▽

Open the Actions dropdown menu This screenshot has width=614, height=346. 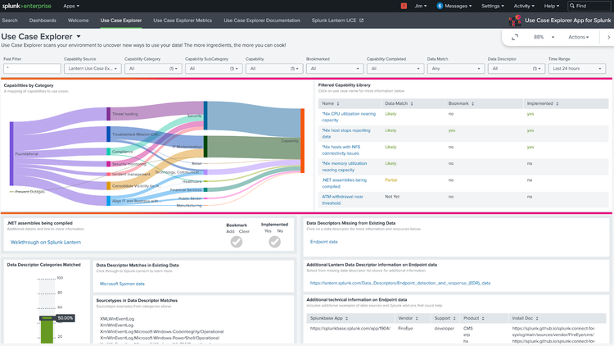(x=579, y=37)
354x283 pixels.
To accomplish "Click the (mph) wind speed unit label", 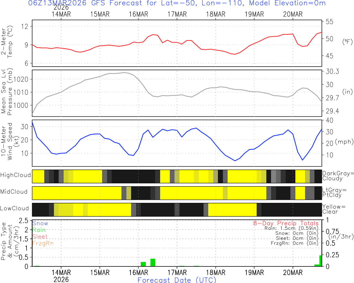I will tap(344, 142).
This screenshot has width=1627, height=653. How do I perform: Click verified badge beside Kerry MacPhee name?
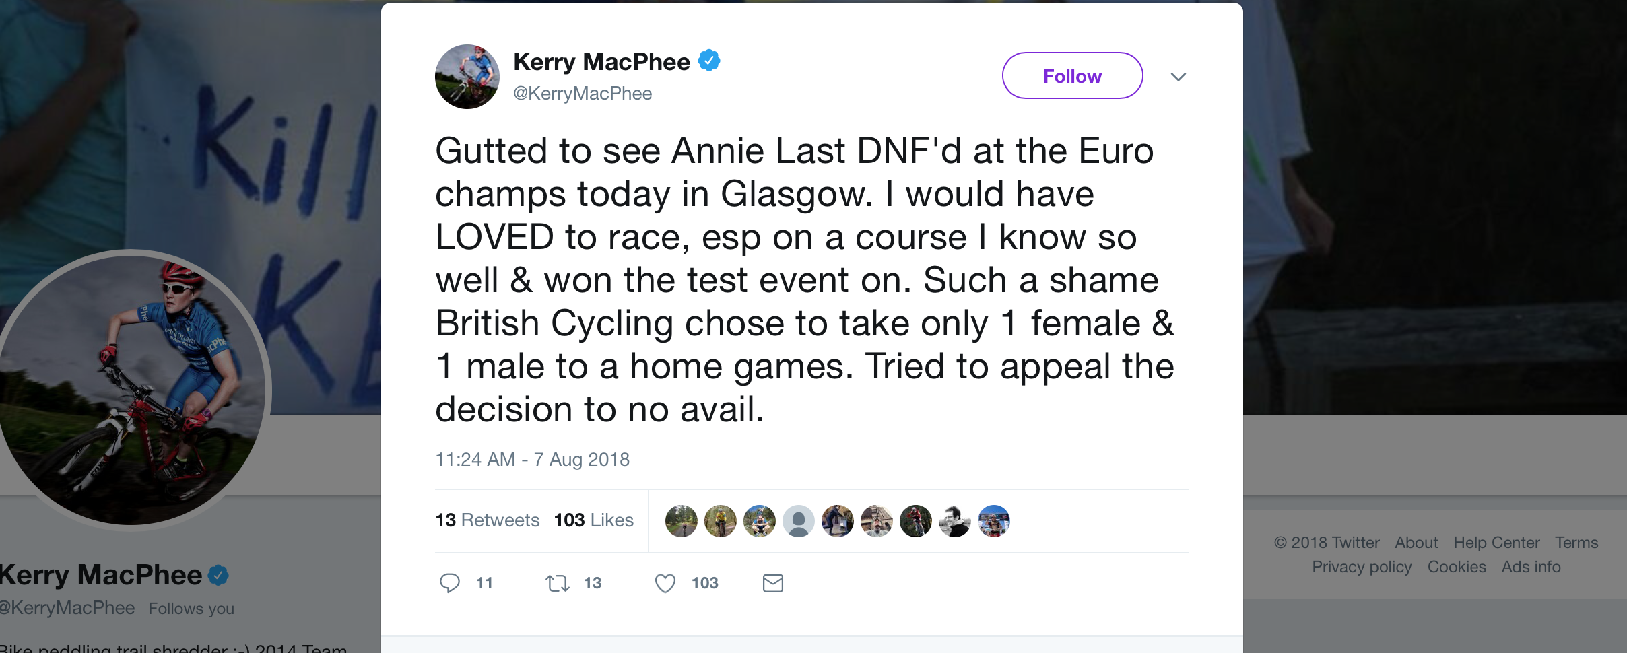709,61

△
▽

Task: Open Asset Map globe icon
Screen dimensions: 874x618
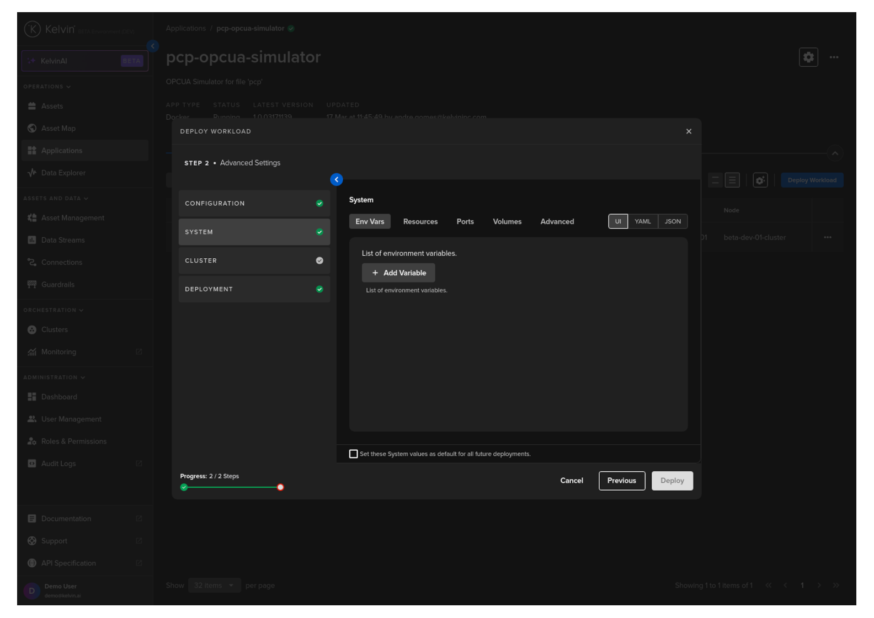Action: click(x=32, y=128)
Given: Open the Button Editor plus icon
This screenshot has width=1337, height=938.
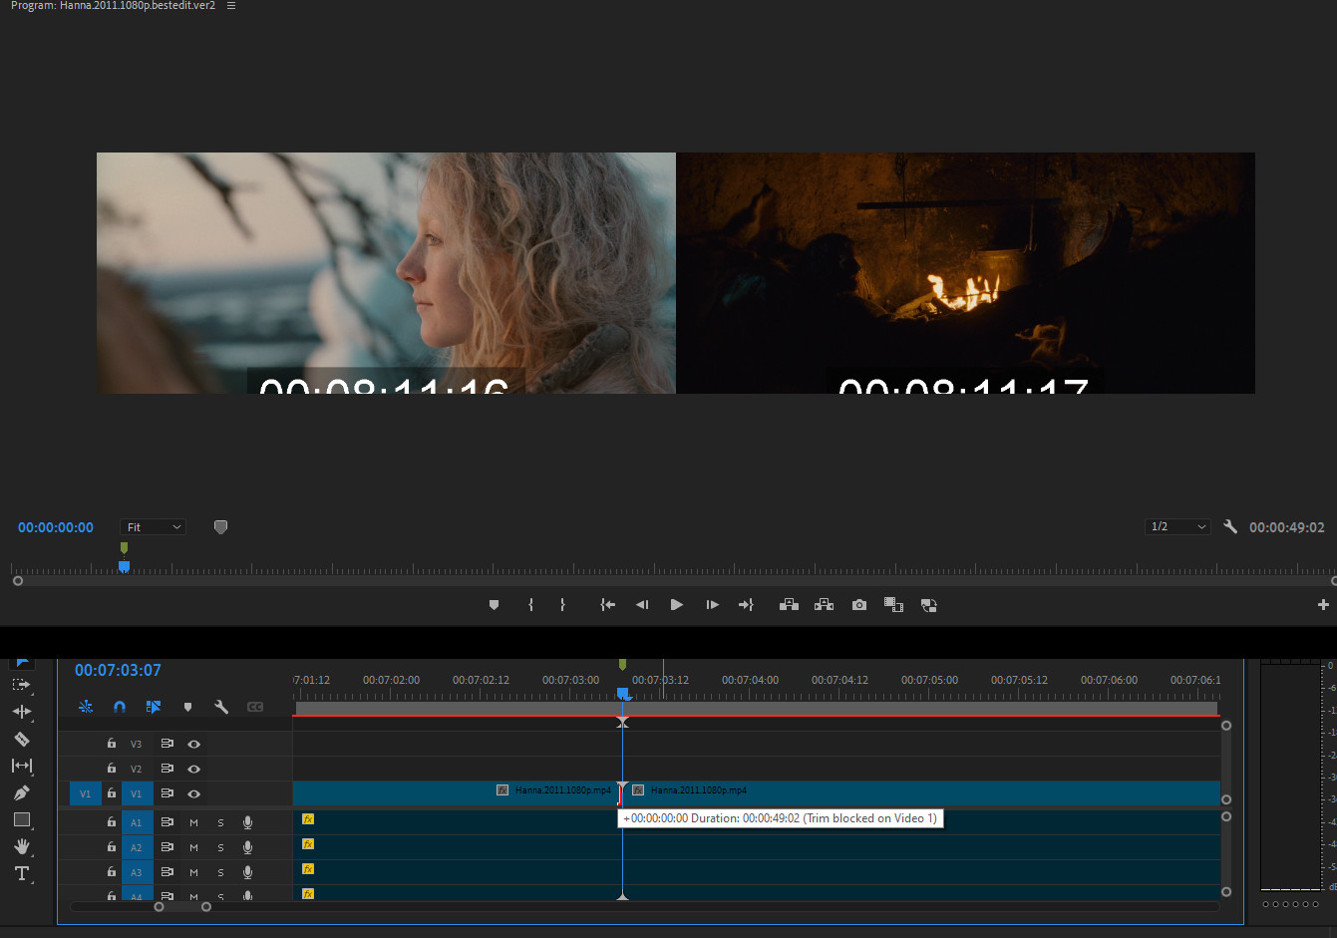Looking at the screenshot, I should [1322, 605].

△

• Exercise objective
Going through the listing above line by line, tally those containing "icon" and state only the total.

• Your response
2